Photograph by Randy Olson, Nat Geo Image Collection

2018 was the U.S.'s third-wettest year on record—here's why

The eastern U.S. got a ton of rain, while the west stayed dry. A warming climate probably contributed.

ByAlejandra Borunda
February 07, 2019
6 min read

On Wednesday, NASA and NOAA announced that 2018 was the fourth hottest year on record. But the impacts of a warming planet extend beyond just warming air; the feverish state of the planet is also changing when, where, and how intensely rain and snow fall.

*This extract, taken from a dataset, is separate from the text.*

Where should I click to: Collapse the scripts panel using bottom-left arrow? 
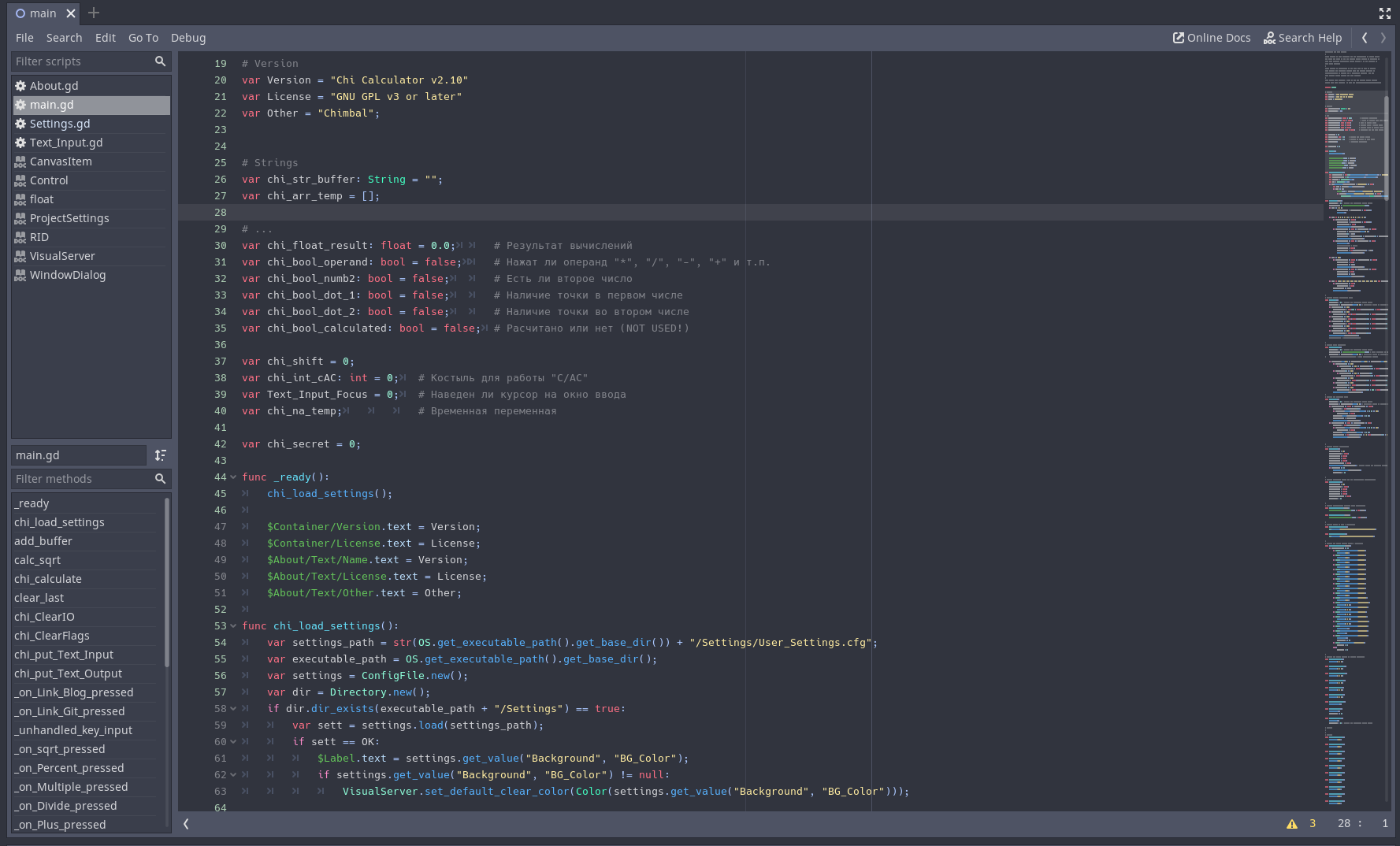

And 2018, the reports say, was the third-wettest year since 1895, when steady record-keeping began.

Overall, the U.S. got 4.68 inches more precipitation in 2018 than the 20th-century average, but that rain and snow was not anywhere close to evenly distributed across the country. In the eastern half, several states, like North Carolina and Virginia, blew past their previous precipitation records, while most of the western U.S. remained mired in drought.

It’s too early to know exactly how a warming climate influenced the individual storms that hovered over much of the eastern U.S. this year. But, says Karin Gleason, a meteorologist at NOAA who was involved in preparing the annual report, the pattern fits with what we might expect from a hotter world.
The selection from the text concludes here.